Show, Don’t Tell: The Power of Visualizing Data
In an era when data is more accessible than ever, how can journalists convey that information in a compelling way that gets beyond the numbers?
One strategy is to convert the data into visual representations that help to tell the story. Such visuals range from elaborate, interactive maps to a simple dot.
The Tampa Bay Times’ Failure Factories series begins with colorful, interactive maps and graphics that show how black students are trapped in some of Florida’s lowest performing schools. St. Louis Public Radio used collections of dots to create a visual narrative about racial disparities in school suspensions.
Award-winning journalists offered specific examples of how they have used data to illustrate some of the issues in education that can be hardest to picture — equity, poverty, and diversity, during a standing-room-only panel at the Education Writers Association’s national conference in Washington, D.C., earlier this year.
‘Start With the Basics’
Brent Jones of St. Louis Public Radio said that when he thinks of how to visualize a data source, he treats the data as if he were interviewing a person.
“What would you ask?” Jones said. “I start with the basics.”
For Jones, “the basics” of a data story that went on to win an EWA award this year was this: How many suspensions were served to K-3 students in Missouri during one year?
The number he came to was 21,463. That statistic drove the rest of the project, which focused on racial disparities in suspensions of young students, and was featured on the We Live Here podcast. The data visualization was simple: line after line of blue dots that help the reader put in perspective just how large that number is.
“We wanted to lead readers through the story while paying attention to the scale,” he said. “That translated into lots of dots.”
Nathaniel Lash’s team at the Tampa Bay Times also started with a question when they analyzed data that would inform their Pulitzer Prize-winning series, Failure Factories
The five-part series on elementary schools in St.

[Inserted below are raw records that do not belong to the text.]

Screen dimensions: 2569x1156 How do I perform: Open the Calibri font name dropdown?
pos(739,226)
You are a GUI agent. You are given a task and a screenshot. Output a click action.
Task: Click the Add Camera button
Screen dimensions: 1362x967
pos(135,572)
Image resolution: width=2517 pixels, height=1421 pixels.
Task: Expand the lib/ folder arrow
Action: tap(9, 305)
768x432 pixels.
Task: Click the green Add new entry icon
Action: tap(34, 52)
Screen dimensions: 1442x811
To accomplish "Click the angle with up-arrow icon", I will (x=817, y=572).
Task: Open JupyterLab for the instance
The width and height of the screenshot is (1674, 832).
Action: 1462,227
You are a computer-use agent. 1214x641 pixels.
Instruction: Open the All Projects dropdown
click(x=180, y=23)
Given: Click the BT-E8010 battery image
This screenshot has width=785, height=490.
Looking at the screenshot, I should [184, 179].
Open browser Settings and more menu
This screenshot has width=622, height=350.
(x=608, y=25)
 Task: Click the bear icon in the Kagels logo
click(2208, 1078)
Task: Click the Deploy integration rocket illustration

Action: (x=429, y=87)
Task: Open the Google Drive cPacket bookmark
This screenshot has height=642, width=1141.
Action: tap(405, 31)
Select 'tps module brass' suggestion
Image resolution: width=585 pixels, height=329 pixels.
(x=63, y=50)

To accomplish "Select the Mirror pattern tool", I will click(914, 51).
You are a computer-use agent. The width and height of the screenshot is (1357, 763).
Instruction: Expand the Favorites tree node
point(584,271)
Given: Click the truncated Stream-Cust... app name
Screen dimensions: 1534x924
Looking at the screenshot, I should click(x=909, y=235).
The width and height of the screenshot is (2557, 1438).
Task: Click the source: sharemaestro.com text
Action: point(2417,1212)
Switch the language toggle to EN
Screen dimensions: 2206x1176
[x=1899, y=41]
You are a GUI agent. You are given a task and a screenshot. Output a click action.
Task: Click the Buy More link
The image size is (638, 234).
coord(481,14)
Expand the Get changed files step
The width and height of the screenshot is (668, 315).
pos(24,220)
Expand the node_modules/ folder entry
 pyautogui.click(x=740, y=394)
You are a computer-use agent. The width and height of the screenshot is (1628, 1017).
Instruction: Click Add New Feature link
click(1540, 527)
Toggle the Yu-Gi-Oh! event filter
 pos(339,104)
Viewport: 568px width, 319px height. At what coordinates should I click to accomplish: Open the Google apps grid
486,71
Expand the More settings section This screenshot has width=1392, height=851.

Petersburg, Florida, contains powerful interactive graphics that illustrate how Pinellas County schools became more segregated and lower performing over time.
Lash said test scores were the “canary in the coal mine” when it came to finding these schools, but that they couldn’t just use test score data to tell the whole story.
“Test scores show you that something is wrong, but they’re not going to tell you what’s wrong,” Lash said. “Especially in high-poverty, high-minority populations, (test scores) alone are not going to tell you what’s happening over time.”
Lash recommended that reporters track “measurable inequities,” such as suspensions, turnover rates, funding discrepancies and access to special programs.
Looking to better measure inequities is one of the reasons Rebecca Sibilia launched EdBuild three years ago, a nonprofit that focuses on education funding and inequality. Sibilia said she believes that funding systems are outdated and socioeconomically segregating, and she wanted her organization to visualize that inequity in an accessible way.
Sibilia showed journalists EdBuild’s interactive maps, from America’s most segregated school boundaries to state-level funding inequities, which are based on the organization’s collection of data and analysis.
She encouraged journalists to root their data projects in geography, and to capitalize on the data visualizations EdBuild had already created.
“We will export data and put into usable graph and visualization for you,” she said. “We’re here to help you build these stories.”